Or, Our Currency, Also Our Problem

The economist Charles Kindelberger suggested that what the world benefits from a hegemon that provides a stabilizing influence on the international order. Besides providing for collective security and the enforcement of a rules-based world order, the hegemon also furnishes deep capital markets to enable investment and risk transfer, as well as a stable, liquid currency to facilitate trade. The existence of the hegemon resolves collective action problems by shouldering a disproportionately large share of the provision of this public good—one enjoyed by the whole world.
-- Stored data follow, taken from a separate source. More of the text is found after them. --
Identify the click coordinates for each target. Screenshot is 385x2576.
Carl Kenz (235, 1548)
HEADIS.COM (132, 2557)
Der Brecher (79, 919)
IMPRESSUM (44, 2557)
In this way, the ‘exorbitant privilege’ the US enjoys via its reserve currency status and its role at the center of global finance is also an extraordinary obligation. It is not clear what country or countries could or would take the place of the United States should it continue to choose—as it has thus far indicated—to abdicate its role as global hegemon. Therefore, the most likely outcome of the US’ withdrawal from the world is not only a reduction in economic activity but also increased potential for armed conflict. Strategic miscalculations of the type described by the Oracle at Delphi become more likely. Much more than the continued financing of excessive fiscal deficits depends upon the US realizing that the strength of the dollar is just as much an American problem as it is a global one.
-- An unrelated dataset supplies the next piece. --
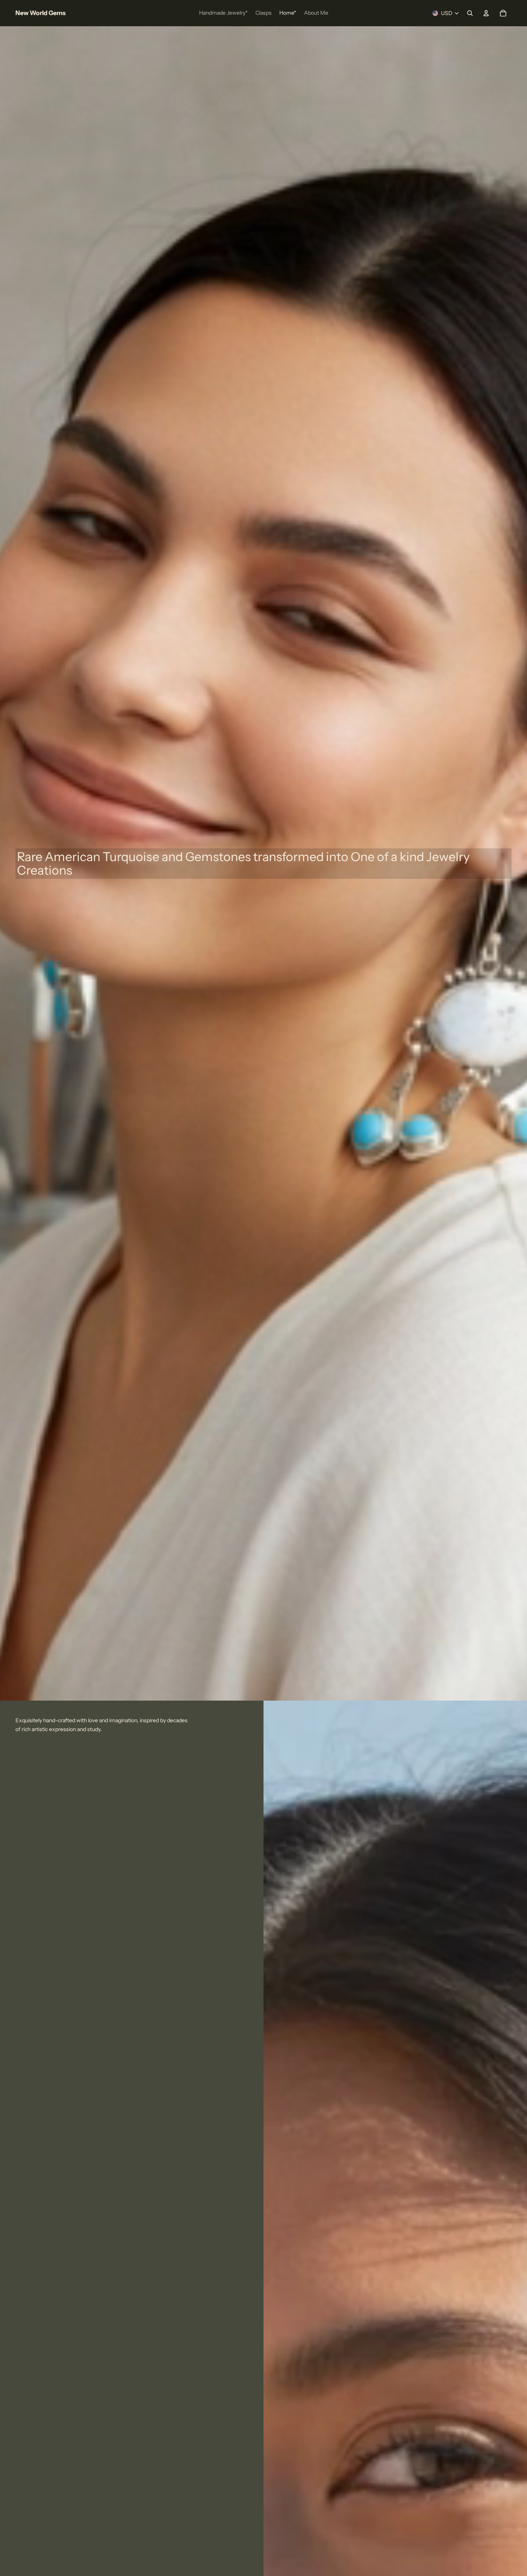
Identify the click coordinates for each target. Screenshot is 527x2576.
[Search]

But two other developments are perhaps more immediately concerning. The first is that the administration announced that it would no longer enforce the banking regulations developed in the wake of the Global Financial Crisis to prevent financial catastrophe from recurring. These regulations were meant to repair the failure of prudential supervision by the third Bush administration and the Federal Reserve’s unwillingness or inability to compensate for it. This change invites fragility into the American banking system and reintroduces the same principal-agent and moral hazard problems that caused the greatest financial crisis the world had seen since the Great Depression—the privatization of gains and the socialization of losses. The nomination of the unqualified Michelle Bowman to head bank regulation as Vice Chair of the Federal Reserve for Supervision is another. The lunatics are running the asylum.

The second concerning development, the contemplated introduction of legislation to legitimize "Stablecoins” and enable their integration with the financial system, undermines the state monopoly on currency. This not only allows for the creation of a private money that is difficult to supervise and control but effectively creates a parallel banking system without the necessary mechanisms—capital sufficiency or reserve requirements—to prevent moral hazard. That these parallel systems are being created and flogged by members of the Executive at the Presidential and Cabinet levels alike and from which they directly stand to benefit effectively guarantees state capture.

The seeds of each financial crisis are sown in the aftermath of the last. The emergence of cryptoassets as a techno-utopian response to the failures of the global banking system has now developed into the next great threat to financial stability. The economist John Kenneth Galbraith said it best: “The world of finance hails the invention of the wheel over and over again, often in a slightly more unstable version.” Money and banks likely don’t need and haven’t thus far benefited from reinvention, and cryptoassets have their uses to establish chain of custody; but insofar as they are an end-run around regulation and an enabler of public corruption, we should expect to reap the whirlwind.